◆ **Task instructions**
Put every line of the entries below into a JSON list of strings, one string per line, and leave out any blank lines.

◆ **Information supplied**
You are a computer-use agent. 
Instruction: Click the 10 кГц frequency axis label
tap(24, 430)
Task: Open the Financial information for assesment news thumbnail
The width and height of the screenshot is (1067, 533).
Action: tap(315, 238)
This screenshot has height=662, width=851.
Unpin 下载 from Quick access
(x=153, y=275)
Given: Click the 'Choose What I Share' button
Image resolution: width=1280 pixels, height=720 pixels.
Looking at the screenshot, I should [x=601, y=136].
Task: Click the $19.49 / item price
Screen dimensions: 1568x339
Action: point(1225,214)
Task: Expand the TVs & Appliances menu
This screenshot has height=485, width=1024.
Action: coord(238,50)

◆ **The reply**
[
  "You are a computer-use agent. ",
  "Instruction: Click the 10 кГц frequency axis label",
  "tap(24, 430)",
  "Task: Open the Financial information for assesment news thumbnail",
  "The width and height of the screenshot is (1067, 533).",
  "Action: tap(315, 238)",
  "This screenshot has height=662, width=851.",
  "Unpin 下载 from Quick access",
  "(x=153, y=275)",
  "Given: Click the 'Choose What I Share' button",
  "Image resolution: width=1280 pixels, height=720 pixels.",
  "Looking at the screenshot, I should [x=601, y=136].",
  "Task: Click the $19.49 / item price",
  "Screen dimensions: 1568x339",
  "Action: point(1225,214)",
  "Task: Expand the TVs & Appliances menu",
  "This screenshot has height=485, width=1024.",
  "Action: coord(238,50)"
]